## [TASK GOAL]
Under this line is some data; print exactly the lines from the one containing "You are a GUI" through its last line, without pictures.

(Stored records)
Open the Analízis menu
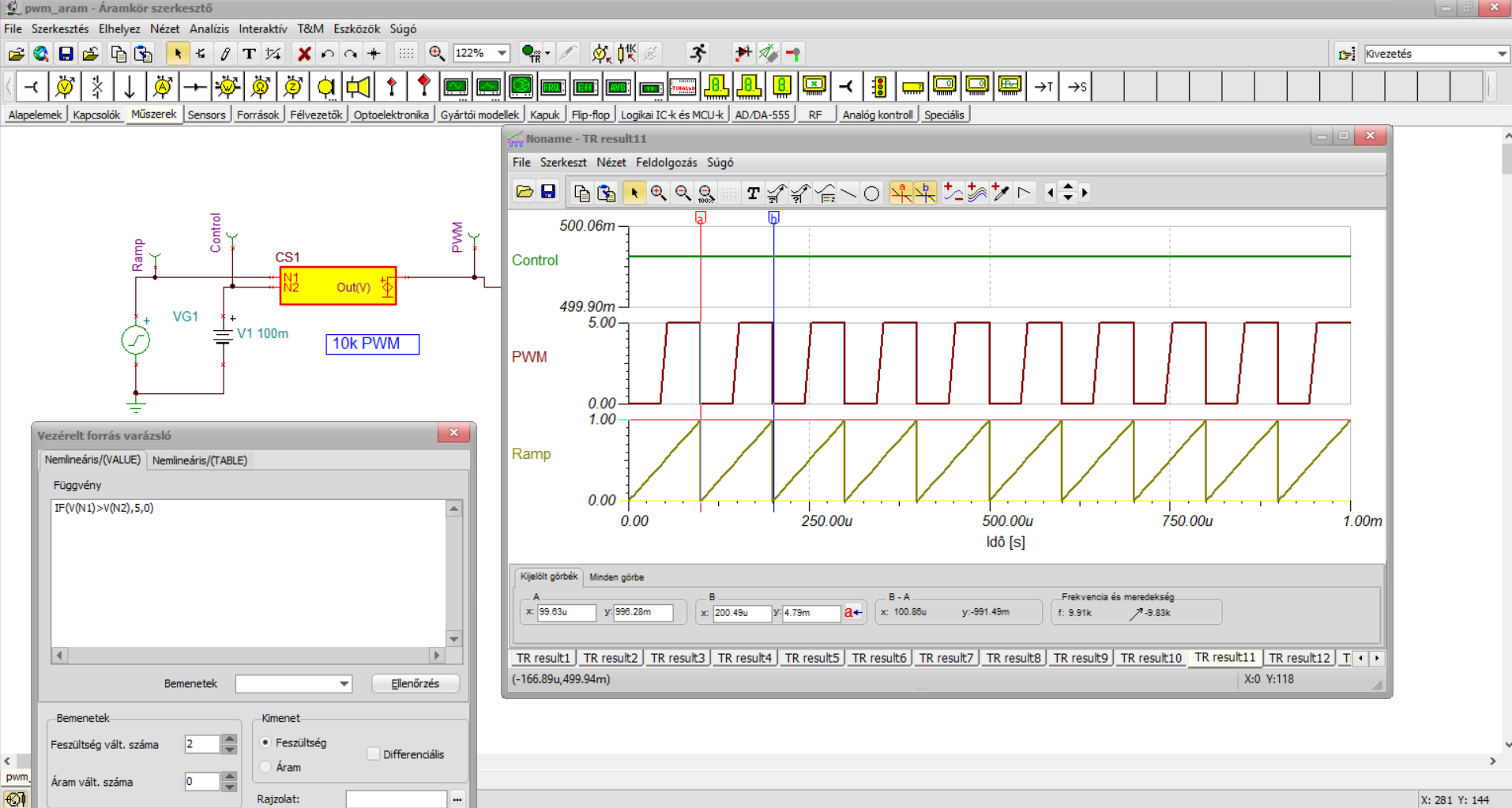1512x808 pixels. 209,28
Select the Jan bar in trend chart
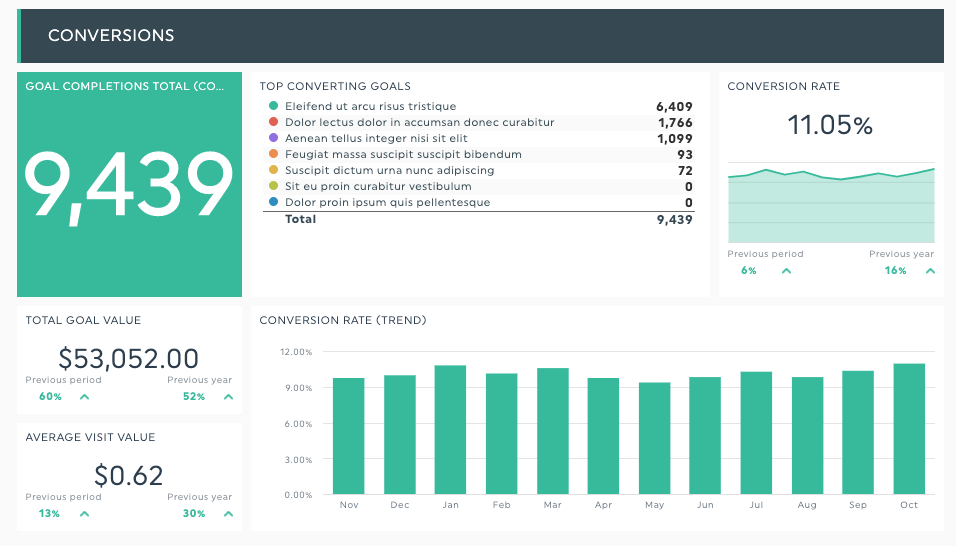Screen dimensions: 956x546 (450, 430)
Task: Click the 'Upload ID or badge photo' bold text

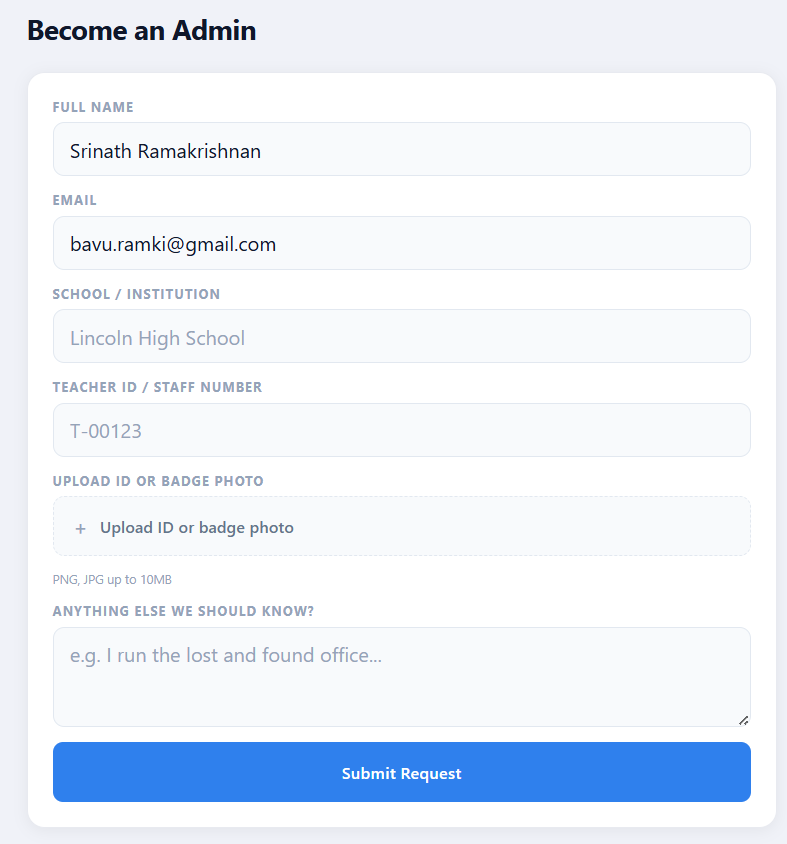Action: click(197, 528)
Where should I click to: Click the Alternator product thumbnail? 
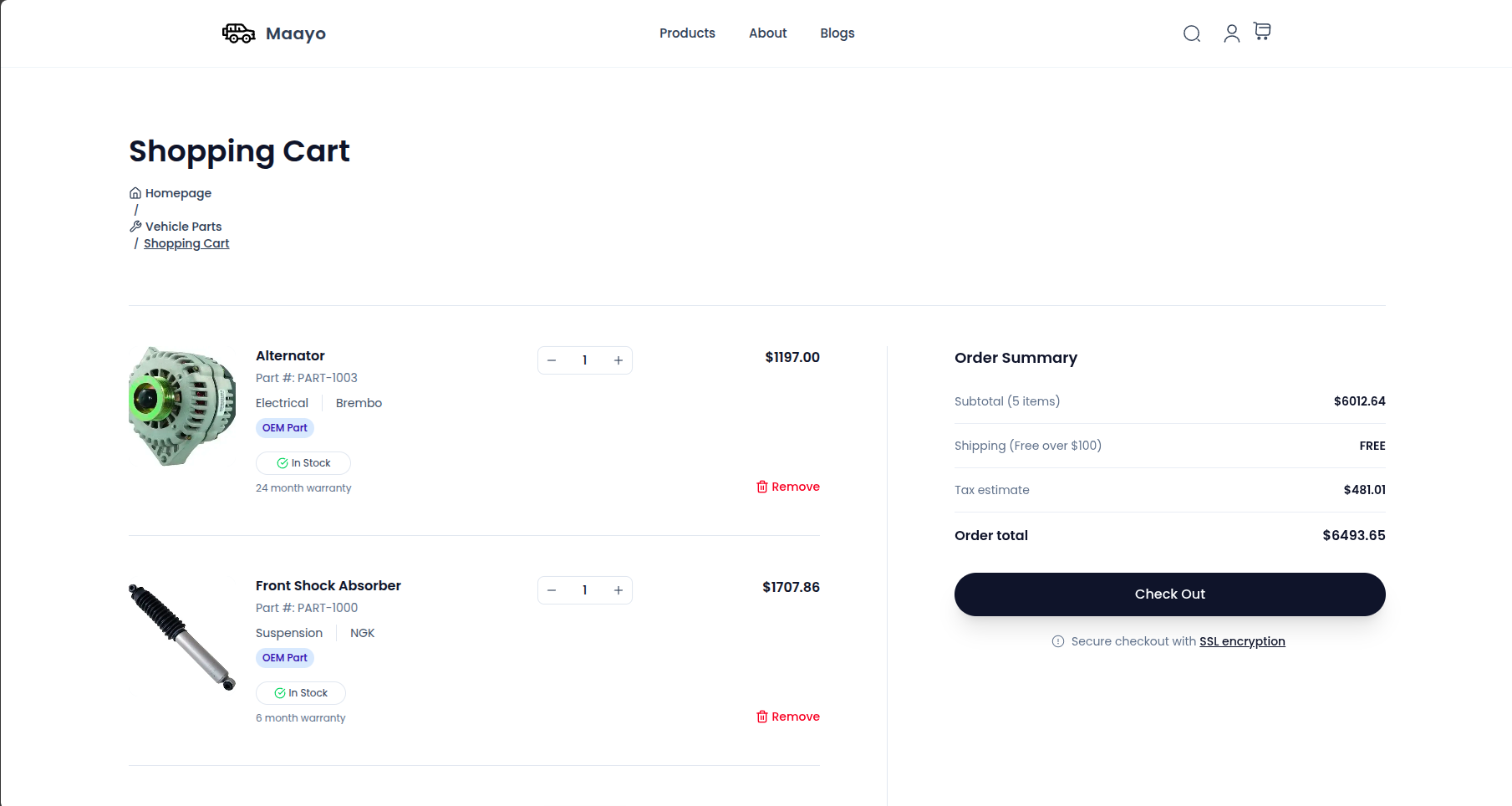click(182, 406)
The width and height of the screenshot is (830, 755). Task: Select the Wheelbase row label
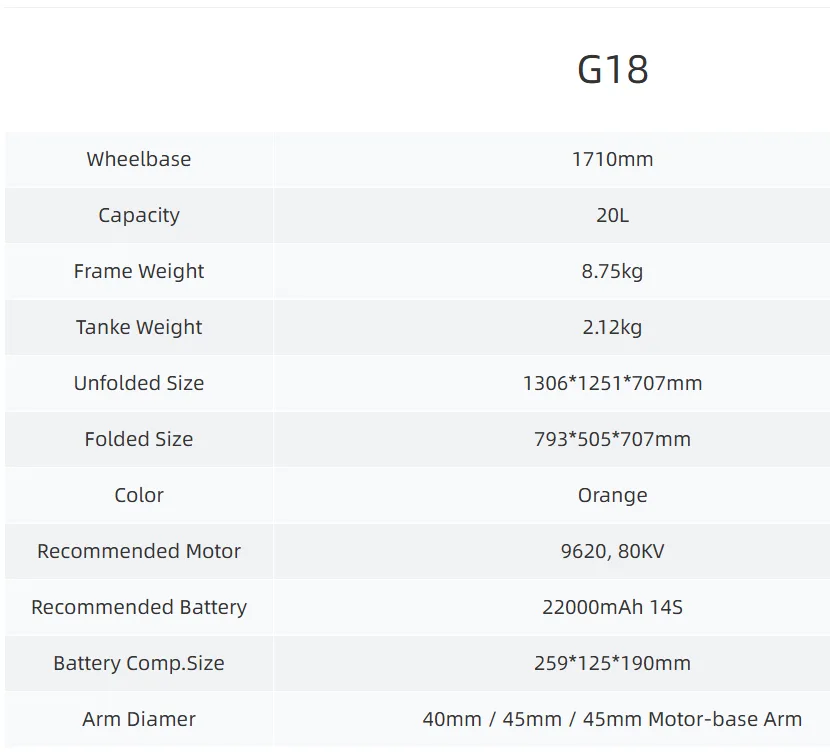[x=138, y=159]
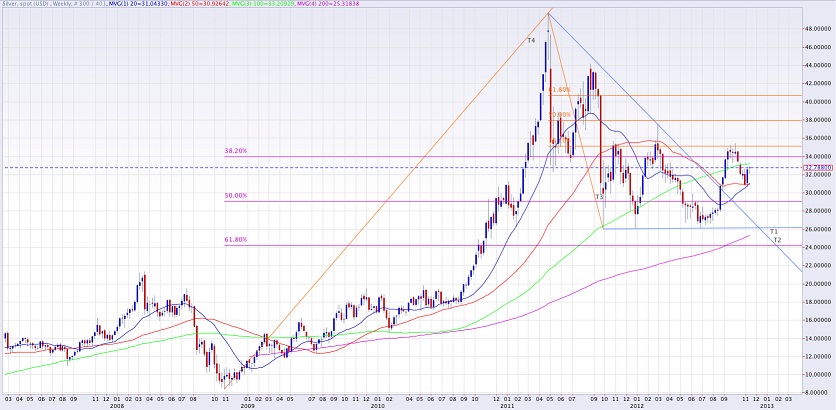The width and height of the screenshot is (836, 410).
Task: Select the orange 50.00% retracement label
Action: point(560,114)
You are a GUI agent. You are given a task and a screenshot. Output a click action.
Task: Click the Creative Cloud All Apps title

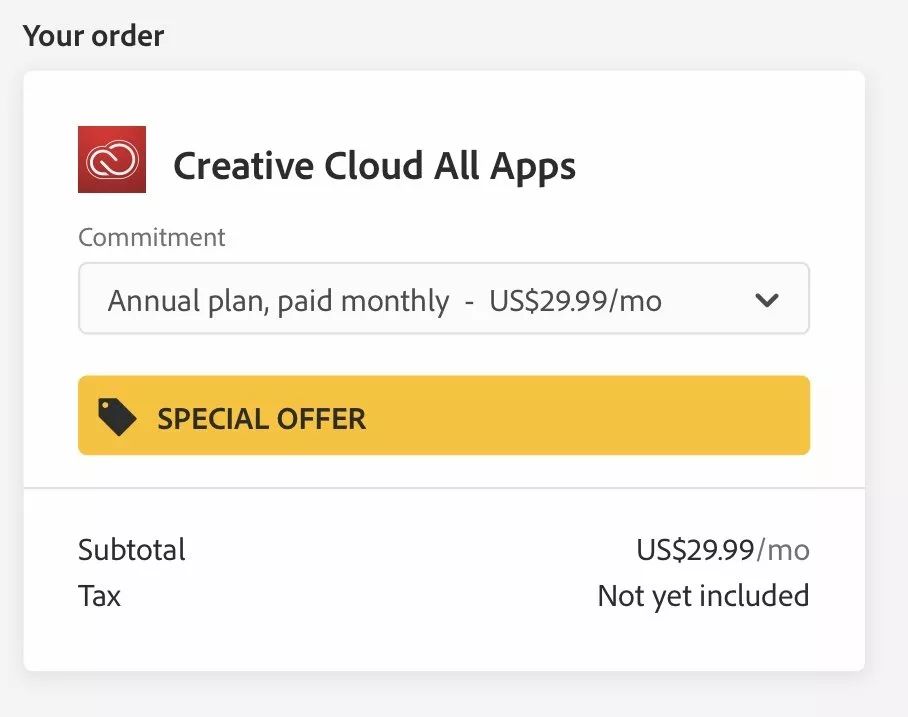[x=374, y=166]
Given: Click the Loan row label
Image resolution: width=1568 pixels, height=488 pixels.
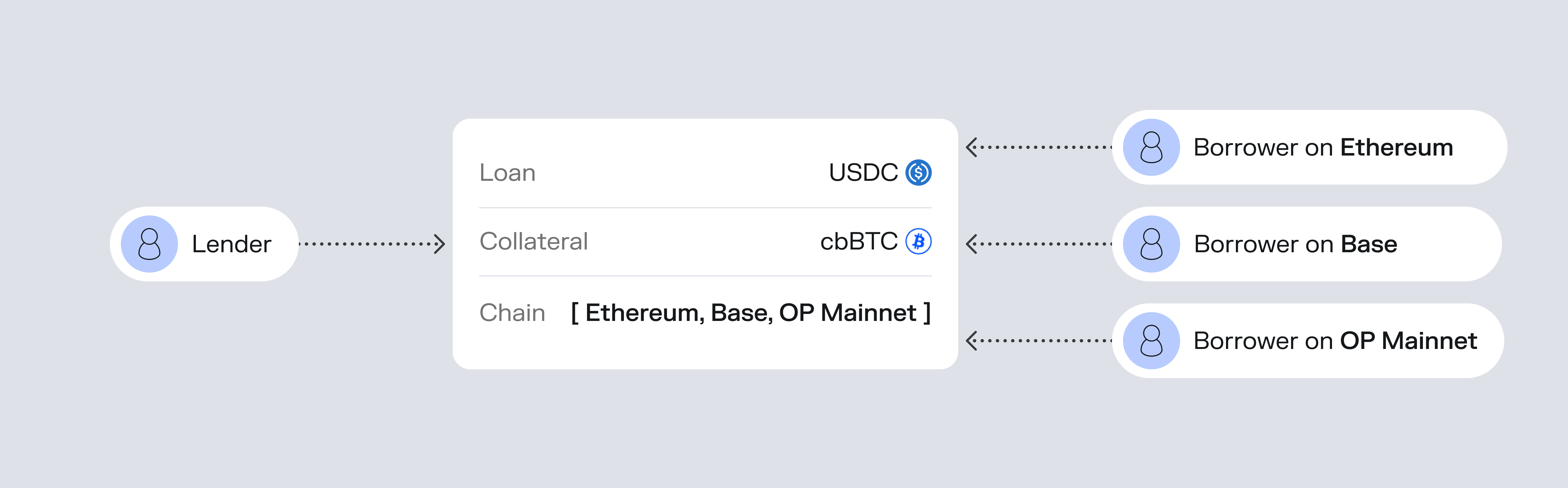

## [EXERCISE RESPONSE]
You are a GUI agent. You are given a task and a screenshot. Output a click action.
Task: Click the Creative Cloud All Apps title

[x=374, y=166]
Given: Click the Loan row label
Image resolution: width=1568 pixels, height=488 pixels.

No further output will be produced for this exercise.